Außenministerin Baerbock hat die Helfer des gestürzten syrischen Machthabers Assad vor einer Flucht nach Deutschland gewarnt. Hier warte die "volle Härte des Gesetzes". In der Rückkehrer-Debatte gibt es eine neue Idee und Appelle aus der Wirtschaft.
Viel wurde nach dem Umsturz in Syrien über die Rückkehr von Flüchtlingen in ihr Heimatland diskutiert. Außenministerin Annalena Baerbock richtet den Blick nun auf Syrer, die nach dem Ende der Assad-Herrschaft nach Deutschland kommen könnten. "Wer von Assads Folterknechten darüber nachdenken sollte, jetzt nach Deutschland zu fliehen, dem kann ich nur klar sagen: Wir ziehen all die Schergen des Regimes mit der vollen Härte des Gesetzes für ihre furchtbaren Verbrechen zur Rechenschaft", sagte die Grünen-Politikerin der Zeitung Bild am Sonntag.

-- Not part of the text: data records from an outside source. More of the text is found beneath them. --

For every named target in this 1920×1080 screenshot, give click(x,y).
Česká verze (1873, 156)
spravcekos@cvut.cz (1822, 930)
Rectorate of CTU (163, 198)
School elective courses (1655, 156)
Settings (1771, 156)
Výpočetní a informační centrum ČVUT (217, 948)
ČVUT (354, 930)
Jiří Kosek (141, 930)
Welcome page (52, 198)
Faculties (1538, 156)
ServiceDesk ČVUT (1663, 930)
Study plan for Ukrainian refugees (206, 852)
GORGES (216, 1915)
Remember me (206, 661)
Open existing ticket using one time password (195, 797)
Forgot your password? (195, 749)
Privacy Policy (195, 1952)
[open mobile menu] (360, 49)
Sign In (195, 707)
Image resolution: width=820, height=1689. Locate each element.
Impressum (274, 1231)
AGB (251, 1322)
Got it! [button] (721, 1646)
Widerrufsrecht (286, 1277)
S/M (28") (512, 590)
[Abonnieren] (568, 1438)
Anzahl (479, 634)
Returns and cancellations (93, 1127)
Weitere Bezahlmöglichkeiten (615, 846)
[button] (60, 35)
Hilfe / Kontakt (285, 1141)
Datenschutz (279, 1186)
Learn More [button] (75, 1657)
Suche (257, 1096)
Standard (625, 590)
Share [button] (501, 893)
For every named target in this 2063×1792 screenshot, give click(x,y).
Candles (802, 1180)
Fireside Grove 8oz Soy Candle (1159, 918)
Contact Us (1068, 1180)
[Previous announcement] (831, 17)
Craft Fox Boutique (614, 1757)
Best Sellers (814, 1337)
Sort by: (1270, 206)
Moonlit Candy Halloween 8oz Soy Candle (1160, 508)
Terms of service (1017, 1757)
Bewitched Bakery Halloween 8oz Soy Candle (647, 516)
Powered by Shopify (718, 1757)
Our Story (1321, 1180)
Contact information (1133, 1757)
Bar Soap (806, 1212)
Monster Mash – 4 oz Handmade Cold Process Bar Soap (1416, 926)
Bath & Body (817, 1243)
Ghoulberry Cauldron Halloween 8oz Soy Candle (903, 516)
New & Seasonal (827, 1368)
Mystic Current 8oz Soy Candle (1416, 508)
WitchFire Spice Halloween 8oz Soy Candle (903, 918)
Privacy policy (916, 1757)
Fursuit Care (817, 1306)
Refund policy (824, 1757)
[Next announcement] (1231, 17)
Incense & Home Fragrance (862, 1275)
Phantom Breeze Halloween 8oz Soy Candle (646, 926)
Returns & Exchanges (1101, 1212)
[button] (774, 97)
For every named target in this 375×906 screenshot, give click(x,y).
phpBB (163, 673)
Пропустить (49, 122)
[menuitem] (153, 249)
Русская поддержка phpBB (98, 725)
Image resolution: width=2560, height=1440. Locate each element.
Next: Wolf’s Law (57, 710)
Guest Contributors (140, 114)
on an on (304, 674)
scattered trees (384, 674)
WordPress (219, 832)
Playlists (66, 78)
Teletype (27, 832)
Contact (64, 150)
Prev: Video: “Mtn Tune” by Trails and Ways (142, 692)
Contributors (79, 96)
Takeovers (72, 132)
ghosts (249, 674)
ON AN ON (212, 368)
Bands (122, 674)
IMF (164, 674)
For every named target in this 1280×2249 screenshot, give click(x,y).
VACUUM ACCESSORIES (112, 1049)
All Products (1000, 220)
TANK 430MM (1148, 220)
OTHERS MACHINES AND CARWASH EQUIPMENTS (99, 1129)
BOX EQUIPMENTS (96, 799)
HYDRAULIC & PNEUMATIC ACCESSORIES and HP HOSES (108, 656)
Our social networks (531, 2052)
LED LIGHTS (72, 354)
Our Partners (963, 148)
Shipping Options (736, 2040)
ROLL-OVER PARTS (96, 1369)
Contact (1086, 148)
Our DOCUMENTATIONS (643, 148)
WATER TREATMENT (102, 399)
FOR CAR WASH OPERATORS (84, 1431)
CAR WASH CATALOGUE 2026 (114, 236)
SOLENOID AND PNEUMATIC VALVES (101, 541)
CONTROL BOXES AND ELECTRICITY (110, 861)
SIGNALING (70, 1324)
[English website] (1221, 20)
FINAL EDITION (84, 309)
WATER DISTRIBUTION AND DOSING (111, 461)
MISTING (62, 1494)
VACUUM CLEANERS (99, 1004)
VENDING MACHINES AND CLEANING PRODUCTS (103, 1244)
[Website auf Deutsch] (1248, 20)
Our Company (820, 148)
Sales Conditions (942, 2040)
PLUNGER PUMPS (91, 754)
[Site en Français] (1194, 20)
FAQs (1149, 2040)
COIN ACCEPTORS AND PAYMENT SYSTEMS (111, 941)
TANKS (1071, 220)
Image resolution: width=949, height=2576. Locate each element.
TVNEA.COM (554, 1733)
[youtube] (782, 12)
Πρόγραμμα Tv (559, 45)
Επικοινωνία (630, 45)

Um entsprechende Personen zu finden, gebe es Grenzkontrollen, fügte Bundesinnenministerin Nancy Faeser (SPD) hinzu. Die Sicherheitsbehörden seien äußerst wachsam. "Wenn Schergen des Terrorregimes von Assad versuchen sollten nach Deutschland zu fliehen, dann müssen sie wissen, dass kaum ein Staat ihre Verbrechen so hart verfolgt wie Deutschland. Das sollte davor abschrecken, diesen Versuch zu wagen", sagte Faeser der Zeitung.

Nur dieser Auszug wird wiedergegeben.